Yet, 2016’s acting nominees still had no people of colour.

The Oscars’ relationship with representation and diversity has historically been one fraught with failures. From the award ceremony’s beginning in 1929 to 2016, only 6.4 per cent of the total 1,668 acting nominations went to non-white actors.

This year, the Academy announced new criteria films must satisfy to qualify for a Best Picture nomination. This move comes as the latest in a series of changes made by the Academy in the wake of the significant criticism sparked by the back-to-back years of all-white nominations in 2015 and 2016.

A week after the 2016 Oscar nominees were revealed, the Academy committed to doubling the number of female and racial minority members by 2020—a commitment which was much less significant than it sounds.

For context, a 2012 study by the LA Times found Academy members were 94 per cent white and 77 per cent male.

The past few years have seen several firsts on the Oscar stage. In 2017, Mahershala Ali became the first Muslim actor to win an Academy Award. In 2019, a record 15 women took home Oscars, and three of the four acting awards went to people of colour. This year, the Korean-language film Parasite made history by winning four Oscars, including Best Picture.

But in 2018 and 2020, no people of colour won an Oscar in any of the acting categories.

Despite these ups and downs, the Academy has fulfilled its 2016 promise to increase member diversity by this year. Its members are now only 81 per cent white and 67 per cent male.

The Academy’s latest change, announced earlier this month, establishes four standards to promote diversity in film—a first for the industry. New films must fulfil at least two of these four standards to be eligible for a Best Picture nomination, beginning in 2024.

Each of the four standards focuses on representation within a subset of a film’s team, including the cast, crew, and technical roles.

For example, Standard A requires that one of the main actors is a person of colour, or that 30 per cent of the minor roles are from underrepresented groups, or that the film’s storyline centers one of these groups, which include women, people of colour, LGBT+ people, and people with disabilities.

Reception to the new rules was divided, with some film-watchers praising the Academy for promoting inclusivity for marginalized groups, while others consider the standards tokenizing and restrictive.

There’s also concern that the rules are too lenient.

Neither representation onscreen nor behind the camera are mandatory. Standard A is just one of the four standards: a film can qualify by fulfilling Standards C and D, which target the marketing team and interns, positions easily filled by underrepresented groups with no impact on the story.

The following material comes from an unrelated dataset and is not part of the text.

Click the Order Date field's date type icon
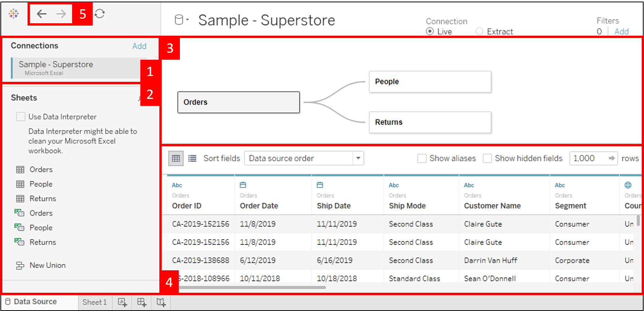 pyautogui.click(x=243, y=185)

Although the new criteria may make it seem like the Academy is rocking the boat, 71 percent of the top grossing films of 2019 would be eligible for Best Picture under the new guidelines.

In fact, 11 of the last 15 Best Picture winners satisfy Standards A and B. The Irishman, 1917, The Two Popes, Joker, and La La Land are all recent Oscar nominees with scant diversity that would also still qualify.

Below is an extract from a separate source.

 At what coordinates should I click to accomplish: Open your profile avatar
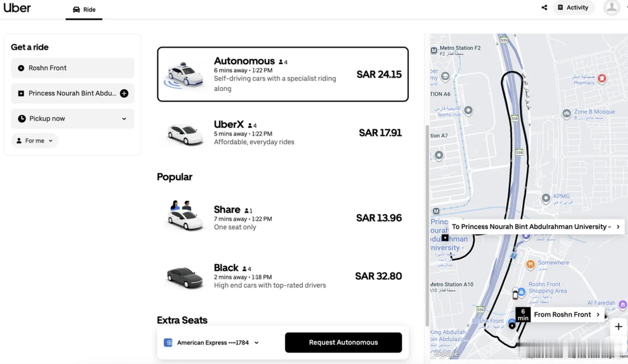(x=612, y=8)
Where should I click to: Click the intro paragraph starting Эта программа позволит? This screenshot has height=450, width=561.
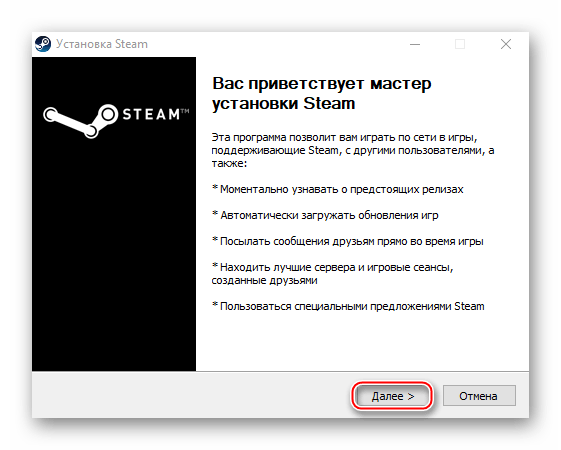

The new standards also have no bearing on the quality of representation. Films with problematic or racist representation can still feature a person of colour in a leading role. Stories centered on underrepresented groups can still be insulting or reductive.

Beneath the surface, the new criteria for Best Picture nominations don’t seem to challenge the existing Hollywood patterns as much as they might purport to. What may have seemed like a great stride toward representation in film and behind the camera may only serve as a little step in the right direction.

Still, it’s encouraging to see the Academy commit to representation in films and making that known by intertwining their beliefs into the selection process.